Why did you jump ship and move to Hitachi Consulting?
It’s a fantastic opportunity. Hitachi itself is an incredibly important global brand, looking to better serve its global client base in technology with a more joined-up approach. So we are doing a lot of acquisitions, like our January acquisition of Sierra Atlantic, which has brought us huge US and Indian offshoring capability and really boosts our Oracle consulting reach at the same time. So I came here to help grow a company that I think has huge potential.

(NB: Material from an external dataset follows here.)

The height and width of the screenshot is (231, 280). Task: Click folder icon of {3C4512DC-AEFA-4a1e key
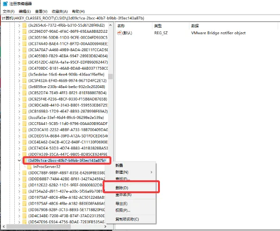[x=24, y=62]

With respect, the name Hitachi Consulting wouldn’t automatically be on the same list of top consultancies as the other firms you’ve worked for. I imagine you came on board to try and change that?
You say we’re not that well known, which is true. But I do have to also say that despite being just a 300-strong operation in the UK, we have a surprisingly impressive track record in UK markets like the public sector, financial services and retail. We have names like John Lewis, Devon and Cornwall Police, BUPA, easyJet… So it’s not that fair to say we’re totally unknown.

That’s possibly down to what I understand is the legacy of the company in the UK, do you think?
Possibly. Hitachi has been growing its consulting business globally by acquisition, so your readers may in fact be more familiar with the businesses that have gone into the formation of the current company here, like Edenbrook, which gave us a lot of our technology solutions capability, and Impact Plus, which got us a string management consultancy basis.

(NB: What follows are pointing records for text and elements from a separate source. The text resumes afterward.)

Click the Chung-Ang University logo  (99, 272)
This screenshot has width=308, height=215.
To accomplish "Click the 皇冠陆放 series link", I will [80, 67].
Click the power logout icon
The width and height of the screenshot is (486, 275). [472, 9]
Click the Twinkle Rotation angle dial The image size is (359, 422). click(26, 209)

In any case, what is Hitachi Consulting all about these days?
We provide a range of technology solutions, based primarily on the Oracle e-Business Suite but we also have Microsoft expertise, too, HR and Financials as well as CRM, a lot of Business Intelligence work on the same platform, and of course the management consulting, as in change consulting or lead management, plus all the managed services work we’re doing.

I wonder if you could give us an example of what you see as a particularly strong or representative Hitachi Consulting UK engagement?
Certainly. I’d pick what we were able to do at Whitbread, where we helped centralise its reporting capabilities across its different business lines to enable central, enterprise-wide reporting and detailed analysis of different data. We created a 1.5 Terabyte data warehouse to help it do that, comprising more than 1.5 billion rows of data across the company’s hotel and restaurant businesses, its Commercial Division, as well as its Labour and HR divisions.

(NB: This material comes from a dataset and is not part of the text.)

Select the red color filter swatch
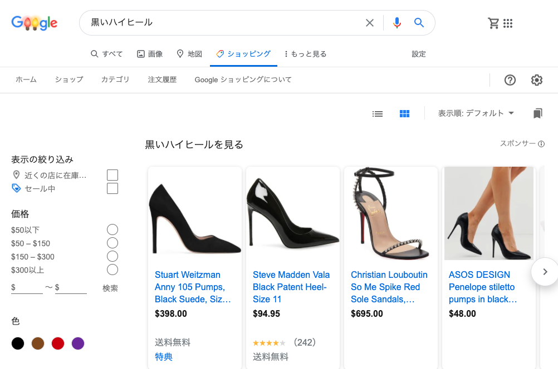The image size is (558, 369). pyautogui.click(x=58, y=343)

Let’s put all this together and perhaps drawing on all your years of enterprise consulting, what is your advice or challenge to the CBR readership – what do you see as the main things they should be focusing on for the rest of 2011, say?
Excellent question. I would challenge the CBR CIO reader to look at three things. First, have they got the desired ROI out of these initiatives to date? And if not, why not? Second, what will be their response to the disruptions caused by external factors, such as the Cloud? Third, how else can they generate business value and support business growth – not just reduce cost? We believe there is still significant work to be done in getting better ‘deliverability’ of large projects (where failures to achieve benefits are still all too common) and getting customers in the business to leverage the existing IT investment more effectively (i.e. using what you’ve already got better).

These items alone are more than enough to deal with – when you’re also tasked with keeping the lights on. For example, we’ve recently conducted interviews with some of the UK’s largest retailers. Every one of the retail organisations we spoke to has already deployed market leading Business Intelligence systems, and some are running four or five different BI Systems simultaneously in an attempt to keep pace.

The problem isn’t the tools, but rather the way they’re being deployed and used. In other words, they need to use what they’ve already got better. For retail in particular, success or failure depends on how quickly they respond to rapidly changing conditions, and coping with increasing levels of customer complexity. They don’t necessarily need more tools. They need to use them better.